SAFETY – Are Oil Lamps Safe?
It produces flame. Take all logical and common sense precautions to ensure fire safety. Every home should be equipped with fire extinguishers regardless.
Consider the location where the lamp is placed, such that it’s less likely to be bumped or knocked over. Obviously if you have children in the house, you need to be particularly concerned about that.
The chimney will get very hot – even after it’s ‘off’ for awhile, so be careful.
The heat radiating off the top of the chimney can catch fire to flammable materials too closely above it.

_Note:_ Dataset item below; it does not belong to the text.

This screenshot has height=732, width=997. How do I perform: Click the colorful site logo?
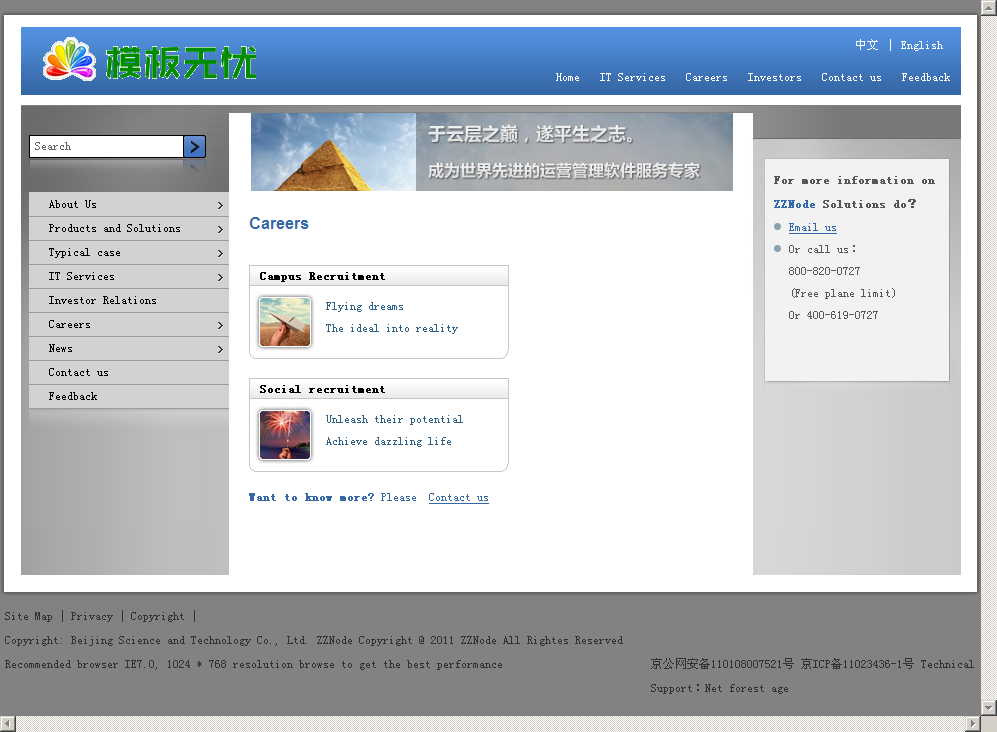150,61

Don’t add oil to a flaming or hot lamp.
Regularly clean the chimney as soot builds up.
To put out the flame, blow a quick burst of air down the chimney (cupping your hand at the top edge of the chimney will help direct the air blast).

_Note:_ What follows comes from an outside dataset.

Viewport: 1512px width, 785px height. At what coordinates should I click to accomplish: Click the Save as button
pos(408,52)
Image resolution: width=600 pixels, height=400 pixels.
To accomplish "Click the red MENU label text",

Do Oil Lamps Produce Carbon Monoxide?
Combustion produces carbon monoxide. The question is, how much? Depends on fuel, burn efficiency, exhaust, etc. Some fuels produce very little (e.g butane stove).
Yes, a oil lamp will give off some carbon monoxide. However, people have relied on these lamps for thousands of years, and we’re still here. With that said, I highly recommend having a carbon monoxide detector in your home. One with a battery backup. Regardless of having an oil lamp or not.
Lastly, I wanted to mention another among the best oil lamps for emergency preparedness. Lately, this one has been more difficult to find. I bought one years ago. It’s great! The Feuerhand. Made in Germany.
Why do I like it? Well, the Germans design good stuff. It is moderately priced. They have thermal heat-resistant ‘SUPRAX’ globes which will not crack even when touched by rain or snow. Apparently Burns K1 Kerosene, Lamp Oil, or vegetable oils.
What’s the difference between Feuerhand and Dietz lanterns?
From the manufacturer: “Feuerhand lanterns are very similar to the Dietz Original #76, but they’re about 20% heavier and feature ALL German components (including glass, wicks and sourcing of steel). You’ll see and feel their higher quality immediately.”